Hij kwam, zou je kunnen zeggen met
twee petten op. Met de vriendenpet informeerde hij hoe het met ons persoonlijk ging na het overlijden van beide Jeltes en als Gouverneur was hij geïnteresseerd in het wel en wee van de stad Franeker na sluiting van de universiteit.
“Ik heb de indruk”, vertelde ik Idsert, “dat de stad met het verlies van de universiteit het geloof in zichzelf heeft
verloren. Na de sluiting zijn vrijwel alle professoren en studenten vertrokken, het Anatomisch Theater en het Theatrum Physicum zijn gesloten en de Hortus is veranderd in een wildernis en ik vrees dat het Museum Camperianum en mijn planetarium een zelfde lot
zal treffen.
De zeventiger jaren van de vorige eeuw waren nog gouden jaren voor onze stad, maar daarna is alles snel achteruit gegaan.
Ooit was Franeker een centrum van wetenschap en cultuur en grote geleerden als Camper, Van Swinden, Hemsterhuis en vele anderen, zelfs beroemde wijsgeren als Descartes
en Locke kwamen in een ver verleden naar onze stad.
En kijk eens hoe de stad er nu bij ligt: de verpaupering grijpt om zich heen.
Nog niet zolang geleden hadden we hier negen prachtige Stinzen en nu nog vijf, maar hoe lang nog?
Het ergste is dat het de meeste mensen koud laat.
Er zijn er zelfs die de komeet van 1811 erbij halen als oorzaak van alle ellende”.
“Als Gouverneur van Friesland”, antwoordde Idsert, “kan ik de problemen niet oplossen, maar één ding weet
ik heel zeker: jouw planetarium zal nooit verdwijnen, daar zal ik mij persoonlijk voor inzetten.”
Hij vertelde dat
hij nauwe contacten met Koning Willem I onderhield en dat hij had meegewerkt aan het opstellen van een nieuwe grondwet.
“Ik had nooit kunnen denken, zelfs niet kunnen dromen, dat de Koning en
de Gouverneur nog eens echte patriotten zouden worden”, merkte ik op.
“Patriotten Eise, hoe bedoel je?” reageerde Idsert verbaasd.
“Jij begrijpt heel goed wat ik bedoel Idsert, want jullie hebben ons werk omgesmeed tot een democratische beweging.
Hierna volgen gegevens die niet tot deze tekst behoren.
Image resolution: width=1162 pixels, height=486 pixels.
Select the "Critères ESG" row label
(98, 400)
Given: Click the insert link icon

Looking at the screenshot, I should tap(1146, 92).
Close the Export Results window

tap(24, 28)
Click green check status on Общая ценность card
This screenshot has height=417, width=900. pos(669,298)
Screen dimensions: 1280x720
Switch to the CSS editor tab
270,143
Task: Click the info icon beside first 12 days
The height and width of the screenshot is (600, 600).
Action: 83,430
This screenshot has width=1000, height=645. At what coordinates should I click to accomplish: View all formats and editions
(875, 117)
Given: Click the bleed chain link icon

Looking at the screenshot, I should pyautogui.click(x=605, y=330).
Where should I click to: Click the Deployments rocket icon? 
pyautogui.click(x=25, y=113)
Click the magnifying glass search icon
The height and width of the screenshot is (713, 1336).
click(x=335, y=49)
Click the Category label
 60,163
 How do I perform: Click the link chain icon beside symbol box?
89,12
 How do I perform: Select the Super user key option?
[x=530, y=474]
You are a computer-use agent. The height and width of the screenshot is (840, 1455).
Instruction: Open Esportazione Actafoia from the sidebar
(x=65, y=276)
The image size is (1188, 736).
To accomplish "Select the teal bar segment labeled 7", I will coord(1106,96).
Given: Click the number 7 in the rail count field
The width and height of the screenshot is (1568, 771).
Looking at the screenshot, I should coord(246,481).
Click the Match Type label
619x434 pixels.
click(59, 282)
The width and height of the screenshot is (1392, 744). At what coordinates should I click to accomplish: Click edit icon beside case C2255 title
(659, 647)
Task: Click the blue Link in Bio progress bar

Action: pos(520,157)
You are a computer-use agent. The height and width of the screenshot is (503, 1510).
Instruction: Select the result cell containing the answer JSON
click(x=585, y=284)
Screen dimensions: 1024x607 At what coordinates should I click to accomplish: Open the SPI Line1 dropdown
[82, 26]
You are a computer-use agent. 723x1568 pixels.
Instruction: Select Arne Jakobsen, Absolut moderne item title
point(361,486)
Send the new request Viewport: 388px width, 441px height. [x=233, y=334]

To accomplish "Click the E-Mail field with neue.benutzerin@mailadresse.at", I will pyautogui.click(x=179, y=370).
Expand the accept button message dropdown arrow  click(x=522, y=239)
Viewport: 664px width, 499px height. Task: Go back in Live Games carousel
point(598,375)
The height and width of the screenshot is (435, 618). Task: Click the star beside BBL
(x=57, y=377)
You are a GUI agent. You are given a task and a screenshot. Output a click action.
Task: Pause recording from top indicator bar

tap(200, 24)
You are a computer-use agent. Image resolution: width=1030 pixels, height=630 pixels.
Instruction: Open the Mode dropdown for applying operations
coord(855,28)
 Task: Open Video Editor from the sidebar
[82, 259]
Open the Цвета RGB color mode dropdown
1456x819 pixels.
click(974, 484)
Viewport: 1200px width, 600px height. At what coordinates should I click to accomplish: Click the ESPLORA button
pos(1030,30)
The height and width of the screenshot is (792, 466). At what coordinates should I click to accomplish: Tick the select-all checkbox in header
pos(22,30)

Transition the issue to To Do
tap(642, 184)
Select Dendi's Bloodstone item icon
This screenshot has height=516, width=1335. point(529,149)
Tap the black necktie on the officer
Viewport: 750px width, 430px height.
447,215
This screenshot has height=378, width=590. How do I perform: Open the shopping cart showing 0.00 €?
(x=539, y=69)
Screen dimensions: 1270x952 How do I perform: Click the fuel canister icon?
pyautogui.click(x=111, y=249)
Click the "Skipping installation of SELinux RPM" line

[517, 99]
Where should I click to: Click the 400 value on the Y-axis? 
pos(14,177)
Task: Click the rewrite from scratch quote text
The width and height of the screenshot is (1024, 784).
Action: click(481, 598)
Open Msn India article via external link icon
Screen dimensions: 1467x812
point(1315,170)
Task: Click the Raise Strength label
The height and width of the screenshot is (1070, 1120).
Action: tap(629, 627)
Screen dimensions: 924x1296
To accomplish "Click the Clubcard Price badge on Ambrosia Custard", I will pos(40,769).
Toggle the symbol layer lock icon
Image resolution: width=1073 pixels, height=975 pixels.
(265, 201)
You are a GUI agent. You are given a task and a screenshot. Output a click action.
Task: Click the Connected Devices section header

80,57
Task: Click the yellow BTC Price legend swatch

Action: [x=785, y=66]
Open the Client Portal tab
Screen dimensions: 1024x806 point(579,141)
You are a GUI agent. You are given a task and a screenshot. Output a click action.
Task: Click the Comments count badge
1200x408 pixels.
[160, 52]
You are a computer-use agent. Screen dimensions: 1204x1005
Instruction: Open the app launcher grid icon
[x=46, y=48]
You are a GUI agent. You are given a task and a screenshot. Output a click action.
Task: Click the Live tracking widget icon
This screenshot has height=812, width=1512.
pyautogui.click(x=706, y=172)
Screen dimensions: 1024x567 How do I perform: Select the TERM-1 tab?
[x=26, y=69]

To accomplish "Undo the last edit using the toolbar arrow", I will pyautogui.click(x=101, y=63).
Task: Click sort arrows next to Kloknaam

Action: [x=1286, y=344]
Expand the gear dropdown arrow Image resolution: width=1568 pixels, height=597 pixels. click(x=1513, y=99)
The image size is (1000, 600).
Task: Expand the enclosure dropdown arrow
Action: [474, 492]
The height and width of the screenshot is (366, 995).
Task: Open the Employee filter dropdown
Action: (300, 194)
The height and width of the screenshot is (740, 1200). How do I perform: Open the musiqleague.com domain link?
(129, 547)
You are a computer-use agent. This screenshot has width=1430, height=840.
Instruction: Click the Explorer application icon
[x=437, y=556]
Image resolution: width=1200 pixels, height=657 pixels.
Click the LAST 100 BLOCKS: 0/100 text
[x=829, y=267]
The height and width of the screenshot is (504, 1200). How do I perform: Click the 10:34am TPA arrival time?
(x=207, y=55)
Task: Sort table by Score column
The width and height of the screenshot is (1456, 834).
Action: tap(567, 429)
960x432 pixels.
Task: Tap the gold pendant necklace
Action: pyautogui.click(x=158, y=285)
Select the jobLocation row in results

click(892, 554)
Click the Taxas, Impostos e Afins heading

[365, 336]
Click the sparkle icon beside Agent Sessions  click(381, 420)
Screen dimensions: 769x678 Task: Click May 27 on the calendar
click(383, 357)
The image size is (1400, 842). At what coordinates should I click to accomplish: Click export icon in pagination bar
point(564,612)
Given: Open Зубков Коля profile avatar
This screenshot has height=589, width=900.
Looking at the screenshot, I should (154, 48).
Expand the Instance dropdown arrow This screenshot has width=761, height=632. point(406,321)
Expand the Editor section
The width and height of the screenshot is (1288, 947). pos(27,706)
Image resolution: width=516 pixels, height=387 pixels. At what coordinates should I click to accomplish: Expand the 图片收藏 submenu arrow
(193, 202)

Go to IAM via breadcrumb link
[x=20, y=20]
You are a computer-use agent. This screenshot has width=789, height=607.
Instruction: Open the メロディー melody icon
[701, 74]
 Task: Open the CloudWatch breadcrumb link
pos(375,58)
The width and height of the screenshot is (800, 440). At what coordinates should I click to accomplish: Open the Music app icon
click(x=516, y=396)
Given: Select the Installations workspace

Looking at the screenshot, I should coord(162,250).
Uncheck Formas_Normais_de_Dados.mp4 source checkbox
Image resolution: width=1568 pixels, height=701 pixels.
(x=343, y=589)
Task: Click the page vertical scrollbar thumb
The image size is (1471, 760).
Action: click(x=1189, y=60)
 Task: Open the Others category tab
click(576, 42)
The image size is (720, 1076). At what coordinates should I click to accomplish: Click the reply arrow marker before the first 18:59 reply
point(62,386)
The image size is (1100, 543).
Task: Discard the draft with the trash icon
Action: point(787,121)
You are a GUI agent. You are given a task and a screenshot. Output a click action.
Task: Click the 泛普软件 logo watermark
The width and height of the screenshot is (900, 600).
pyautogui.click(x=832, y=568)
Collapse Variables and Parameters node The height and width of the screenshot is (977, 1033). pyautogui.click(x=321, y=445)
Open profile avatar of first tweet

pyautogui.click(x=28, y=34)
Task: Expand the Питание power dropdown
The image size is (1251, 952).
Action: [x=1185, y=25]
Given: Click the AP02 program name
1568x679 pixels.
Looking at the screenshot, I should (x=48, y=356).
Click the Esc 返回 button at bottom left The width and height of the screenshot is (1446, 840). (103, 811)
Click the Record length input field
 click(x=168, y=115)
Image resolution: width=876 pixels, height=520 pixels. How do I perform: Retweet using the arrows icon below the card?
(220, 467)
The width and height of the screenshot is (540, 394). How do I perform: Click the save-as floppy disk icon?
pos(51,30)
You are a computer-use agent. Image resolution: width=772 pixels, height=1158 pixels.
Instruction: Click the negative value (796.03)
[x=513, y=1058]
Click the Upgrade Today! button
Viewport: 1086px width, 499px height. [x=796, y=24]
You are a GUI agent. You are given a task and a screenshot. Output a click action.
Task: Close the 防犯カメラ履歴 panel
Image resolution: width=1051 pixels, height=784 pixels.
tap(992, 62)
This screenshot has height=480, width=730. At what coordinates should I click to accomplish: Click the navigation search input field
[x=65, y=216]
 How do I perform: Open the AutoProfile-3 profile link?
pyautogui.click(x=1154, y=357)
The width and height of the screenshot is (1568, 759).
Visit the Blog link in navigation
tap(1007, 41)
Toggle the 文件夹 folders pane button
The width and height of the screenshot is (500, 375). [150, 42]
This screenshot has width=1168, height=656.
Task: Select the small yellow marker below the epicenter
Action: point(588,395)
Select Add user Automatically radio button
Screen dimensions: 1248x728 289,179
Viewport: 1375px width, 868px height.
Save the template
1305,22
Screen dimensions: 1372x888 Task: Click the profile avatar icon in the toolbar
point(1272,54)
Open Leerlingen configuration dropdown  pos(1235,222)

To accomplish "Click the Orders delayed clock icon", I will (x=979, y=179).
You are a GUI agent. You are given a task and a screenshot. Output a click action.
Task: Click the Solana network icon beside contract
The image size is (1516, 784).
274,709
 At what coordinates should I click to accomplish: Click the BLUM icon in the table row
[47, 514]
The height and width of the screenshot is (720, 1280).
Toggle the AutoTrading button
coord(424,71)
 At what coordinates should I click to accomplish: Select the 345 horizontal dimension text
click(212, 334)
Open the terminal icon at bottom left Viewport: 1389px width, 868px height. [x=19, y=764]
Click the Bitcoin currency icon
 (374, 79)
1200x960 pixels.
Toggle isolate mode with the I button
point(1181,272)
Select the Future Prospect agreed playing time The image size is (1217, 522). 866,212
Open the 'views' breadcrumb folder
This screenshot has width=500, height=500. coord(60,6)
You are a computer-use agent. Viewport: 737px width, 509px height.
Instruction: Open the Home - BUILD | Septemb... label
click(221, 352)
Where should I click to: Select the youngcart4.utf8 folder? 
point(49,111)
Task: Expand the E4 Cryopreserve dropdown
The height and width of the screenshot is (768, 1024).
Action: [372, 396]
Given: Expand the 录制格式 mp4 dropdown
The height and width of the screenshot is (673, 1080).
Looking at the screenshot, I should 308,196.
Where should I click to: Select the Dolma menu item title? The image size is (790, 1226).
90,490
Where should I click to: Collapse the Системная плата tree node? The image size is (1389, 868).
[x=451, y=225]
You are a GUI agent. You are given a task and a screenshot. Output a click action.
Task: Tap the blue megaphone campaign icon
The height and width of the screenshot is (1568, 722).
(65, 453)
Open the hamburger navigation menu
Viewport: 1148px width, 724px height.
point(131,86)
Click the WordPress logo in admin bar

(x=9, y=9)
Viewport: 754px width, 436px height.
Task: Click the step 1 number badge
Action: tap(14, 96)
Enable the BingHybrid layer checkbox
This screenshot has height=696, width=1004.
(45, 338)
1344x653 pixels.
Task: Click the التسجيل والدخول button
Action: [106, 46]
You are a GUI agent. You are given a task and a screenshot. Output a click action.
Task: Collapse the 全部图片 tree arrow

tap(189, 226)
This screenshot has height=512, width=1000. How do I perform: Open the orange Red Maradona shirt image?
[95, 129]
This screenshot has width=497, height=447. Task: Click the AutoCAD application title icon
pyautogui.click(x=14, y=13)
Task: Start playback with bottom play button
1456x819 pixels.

Waar wij vanaf de 80er jaren van de vorige eeuw voor hebben
gestreden, hebben jullie nu vastgelegd in een nieuwe grondwet.
Spinoza, Locke, Voltaire en Montesquieu zijn voor mij de architecten van deze nieuwe orde.
Zij zouden met voldoening hebben vastgesteld dat de natuurrechten die God de mens heeft geschonken nu bij wet zijn vastgelegd: gelijkheid voor de wet, vrijheid van meningsuiting, scheiding van kerk en staat, opheffing van de gilden, afschaffing van adellijke
privileges en bescherming van persoonlijk eigendom.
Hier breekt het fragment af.